The legal abortion limit should be lowered to 20 weeks because of dramatic advances in medical science, according to the new women's minister.
Maria Miller said it was "common sense" to lower the limit from the current 24 weeks as care for extremely premature babies has improved so rapidly.
In some cases doctors are now able to save the lives of children born within six months of conception.
The advances have raise the moral dilemma of whether it is right to end pregnancies which could result in a healthy child, or to lower the limit and deny some women the right to make their own choice.
Mrs Miller told The Daily Telegraph: "You have got to look at these matters in a very common sense way.
"I looked at it from the really important stance of the impact on women and children.
"What we are trying to do here is not to put obstacles in people's way but to reflect the way medical science has moved on."
Her stance was welcomed by Tory MP Nadine Dorries who tabled a private members bill last year that would have banned organisations that carry out abortions such as Marie Stopes, from offering counselling.
In response to Miller's comment, British Pregnancy Advisory Service (bpas) chief executive Ann Furedi said the minister did not understand the science.
"Scientific evidence does not show that survival rates before 24 weeks have improved in recent years, as the minister seems to believe," she said.
"But it is also important for a women's minister to recognise that every year a small number of women in often very difficult and unenviable circumstances will need to end a pregnancy after 20 weeks.
"Mrs Miller says she is driven by the impact abortion has on women. Staff at bpas would be extremely pleased to meet her and explain to her exactly what impact restricting abortion would have on the women we care for and their families."

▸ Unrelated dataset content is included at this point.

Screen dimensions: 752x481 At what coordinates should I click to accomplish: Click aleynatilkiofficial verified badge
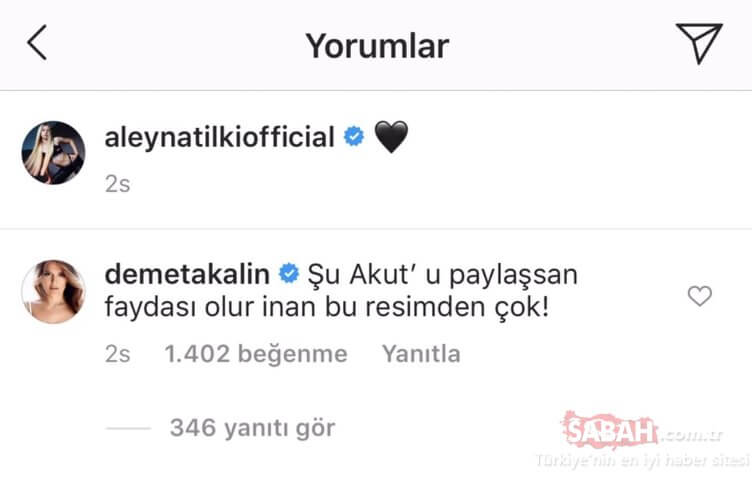click(x=354, y=137)
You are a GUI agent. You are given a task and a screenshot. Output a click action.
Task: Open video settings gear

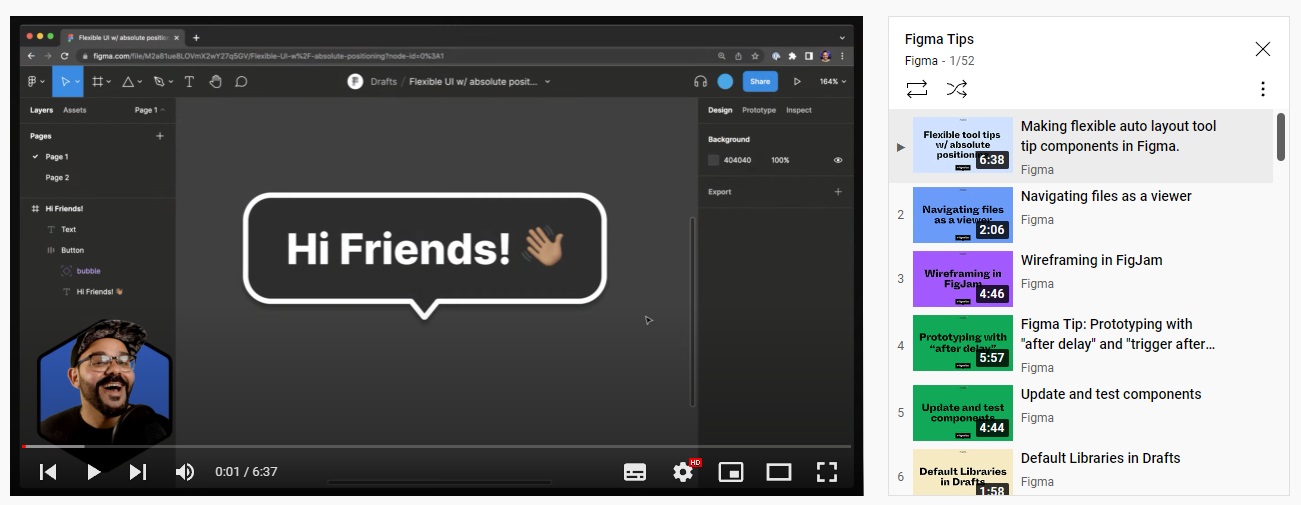[x=683, y=472]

Her comments come after figures revealed that England and Wales has the highest rate of abortions among women aged under 20 in Europe.
There are 22 terminations per 1,000 women aged between 15-19, according to the study by the Guttmacher Institute in New York.
In 2008, Mrs Miller voted in the Commons to reduce the legal limit for abortion to 20 weeks.
And the MP, who was appointed Secretary of State for Culture, Media and Sport and Minister for Women and Equalities in David Cameron's cabinet reshuffle last month, said she would "absolutely" do the same a second time.
She insisted her decision to was not a snub to women's rights, describing herself as a "very modern feminist" who is "riven by that very practical impact that late-term abortion has on women".
Between 1 and 2% of abortions in Britain take place after 20 weeks, the equivalent of 3,000 terminations per year, according to The Telegraph.
Abortions after 24 weeks are permitted in rare circumstances where there is evidence of severe deformity in the baby or the mother's health is at serious risk.